China Has Whip Hand, Not UK

Listening to British ministers bossing China around sounds like they’re reliving the 19th century Opium Wars. That’s when a globally powerful Britain humbled China for exploitation, including selling narcotics to that nation, as well as stealing the territory of Hong Kong.
Sputnik

Today, Britain is in no position to bully China – the world’s second largest economy after the United States, and soon to be the first. Currently, China’s economy is about six times greater than Britain’s.

China is a major foreign investor in the United Kingdom with cumulative capital spending in Britain much greater than in other European countries or North America.

Between 2016-2018, Chinese foreign direct investment in Britain amounted to over €30 billion, about twice that China invested in Germany and six times that in France.

China is also one of Britain’s biggest trading partners. In 2019, the UK exported over €33 billion worth of goods to China. The Asian giant is an important market for British flagship companies such as Land Rover, BP and GlaxoSmithKline.

So, if Boris Johnson’s government goes down the path of starting a new Cold War with Beijing it would be Britain that ends up being frozen out of crucial economic sources.

Liu Xiaoming, China’s ambassador to Britain, has warned against starting a new Cold War. He says that Chinese firms could cancel investments in Britain after London last week announced it was axing plans for Huawei to modernize its telecoms network.

China Has Whip Hand, Not UK

That appears to be no idle threat. Social media company TikTok is reportedly walking away from a plan to set up its overseas headquarters in Britain which would mean the loss of 3,000 jobs. That’s just one instance of how many Chinese investors could severely impact Britain’s economy.
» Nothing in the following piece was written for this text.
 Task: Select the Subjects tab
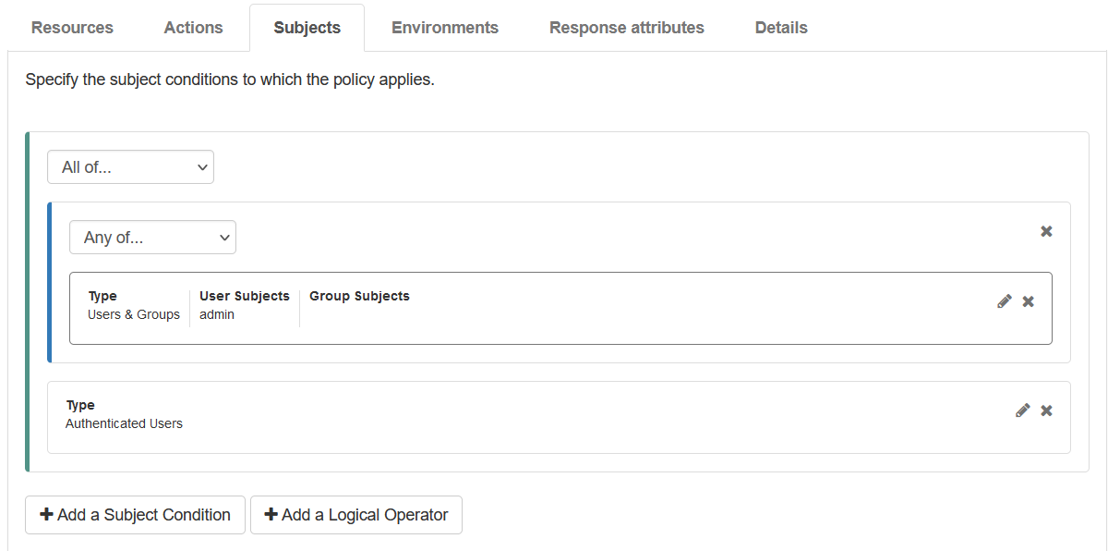tap(307, 27)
Britain’s hostile turn towards China seems to be foolhardy indeed. London’s claims about Huawei being a “national security risk” and its lecturing towards Beijing about human rights in Hong Kong and in mainland China appear to be aimed at ingratiating Britain with the United States by aligning with Washington’s increasingly anti-China policy.

It is no coincidence that as British foreign secretary Dominic Raab vows to step up punitive measures against Beijing, this week sees US secretary of state Mike Pompeo flying into London to hold talks in which China is said to be high on the agenda.
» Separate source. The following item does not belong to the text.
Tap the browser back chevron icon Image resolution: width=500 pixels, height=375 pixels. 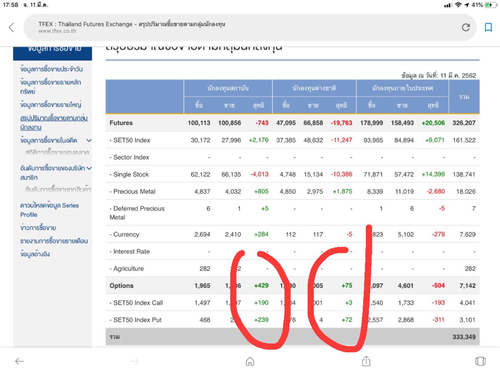pyautogui.click(x=11, y=27)
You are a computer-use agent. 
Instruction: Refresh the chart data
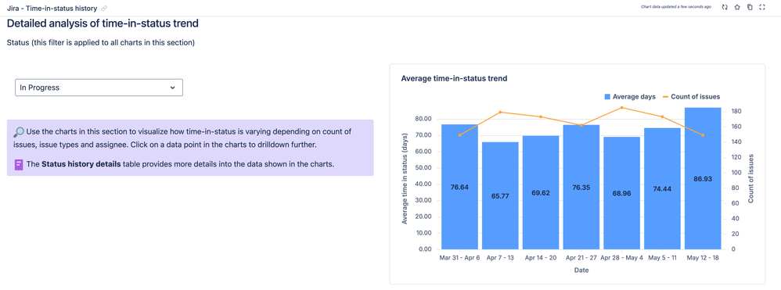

On a certain level one can understand the reasoning behind why the British government is trying to gain favor with Washington.

In a post-Brexit world, in which Britain has cut itself loose from the European Union, London is in urgent need to work up alternative trade and investment partners. A new trade deal with Washington is one such vital life line for the UK in order to survive in the choppy seas of the global economy as a single-trader nation.

This attempt to gain indulgence from the US would seem to be the motive behind London recently adopting a more hawkish stance towards China.

But in the 21st century, Britain is in no position to act like a colonial-era proconsul towards China.

Beijing’s warnings of “reciprocal action” over Britain’s Cold War-style conduct could have real damage for the British economy. The withdrawal of lucrative investments or the imposition of trade tariffs by China on British exports could rebound with economically and socially painful consequences. And given the havoc caused to the British economy by its disastrous coronavirus mismanagement, Britain is more vulnerable than ever to economic setbacks.

Unlike during the Opium Wars some 150 years ago, it is China that has the upper hand over a much-diminished Britain. For London to play the henchman for Washington towards Beijing is a reckless delusion of British arrogance.

The real knockout blow would come from the yuan strengthening its dealings with the euro and for Beijing to redirect its enormous financial interests out of London towards European competitor currency markets. That move would see the British pound take a massive hit as an international currency, torpedoing London’s post-Brexit ambitions for global renaissance. Far from “Britannia ruling the waves” as an old jingoistic anthem goes, it will be Britannia clinging to a leaky lifeboat.

In seemingly reliving the Opium Wars, Britain is the one suffering from hallucinations.